Peter Lilley made this plain in the Commons last week. As he said, over 80% of all the laws and regulations to which we now have to adhere start their life inside the EU Commission. Our Government Ministers like to claim these bits of legislation as their own. But only to maintain the fiction that anything they or anyone else at Westminster does, has any real effect on life in modern Britain.

The truth is, of course, that our feeble, mediocre Parliament is an anachronism. Its members are as relevant as a sail in a submarine; as powerless as the Queen has been for the last fifty years. But, still they go on posturing, posing and conniving in dark corners as if it matters a jot which of them ends up as Party leader or deputy leader. Occasionally, in a moment of lucidity or honesty, one of their number spills the beans. This time it is Peter Lilley. In the past, William Hague has come close to admitting the same thing; that the House of Commons is to Brussels what your local Town Hall used to be to Westminster.

Nobody takes very much notice for the simple reason that every effort is made to divert our attention. Every time a major European story is about to grab the headlines, the media are chucked another, more juicy bone to get their collective teeths into. It's been Nu labour's way of manipulating the news since its very first days in office. The lickspittles otherwise known as political journalists play along happily with the charade; willingly recycling rumours and briefings to keep the pot boiling and everyone's attention from the debate that really matters; what is happening to our democracy as the tentacles of Europa wrap themselves ever tighter around us.
This time is no different. We have been told in no uncertain terms that there will be no referendum. The elite has closed ranks. Doubters have, as usual, been branded Eurosceptics and Little Englanders. Meanwhile, Gordon and Jacqui, abetted by their media chums, continue to do their bit; puffing out billows of chaff about 42 days detention to keep the European question firmly off the radar.

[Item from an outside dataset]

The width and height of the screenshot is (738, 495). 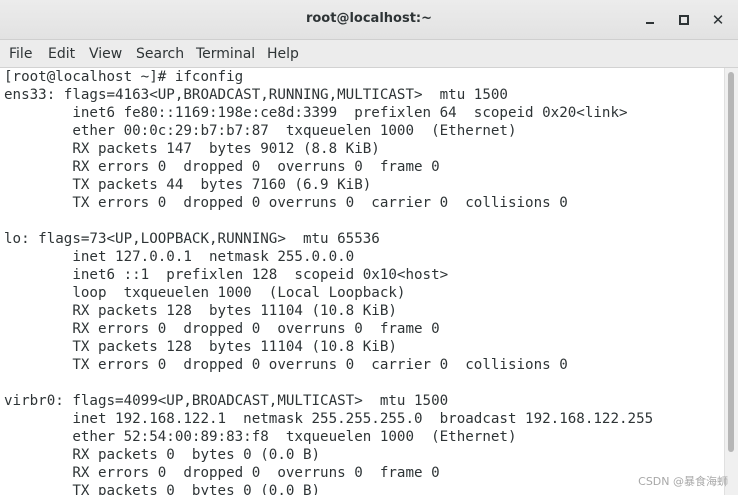 I want to click on terminal-line: TX packets 128 bytes 11104 (10.8 KiB), so click(x=200, y=347). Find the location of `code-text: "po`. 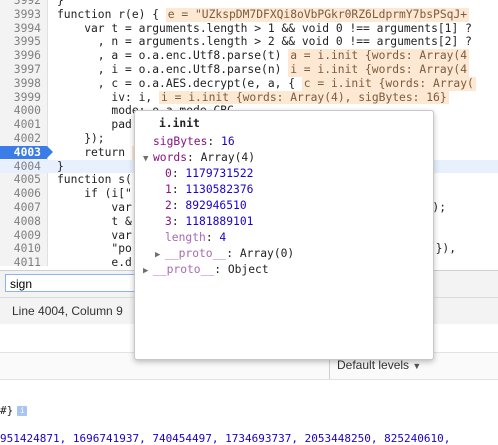

code-text: "po is located at coordinates (94, 249).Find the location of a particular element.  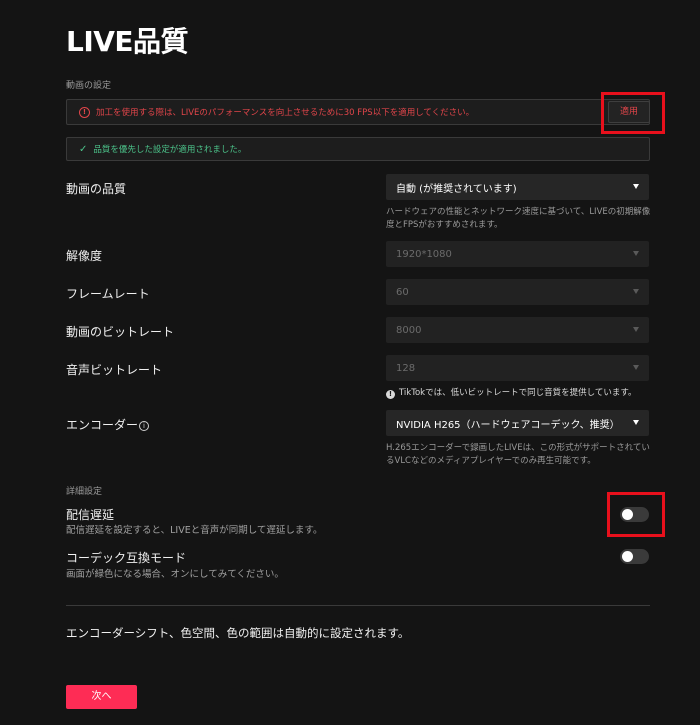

Once the Lisbon Treaty passes the Lords, the fog will clear and we will all be sailing full-steam for the sunlit uplands of Europe. (Unless the Irish chuck a large Celtic spanner in the works of course and chuck the whole idea of the Lisbon Treaty out on its ear. ) Either way, with Lisbon resolved, just watch how quickly Gordon caves in to back-bench demands for a fresh debate on the whole question of detention without trial.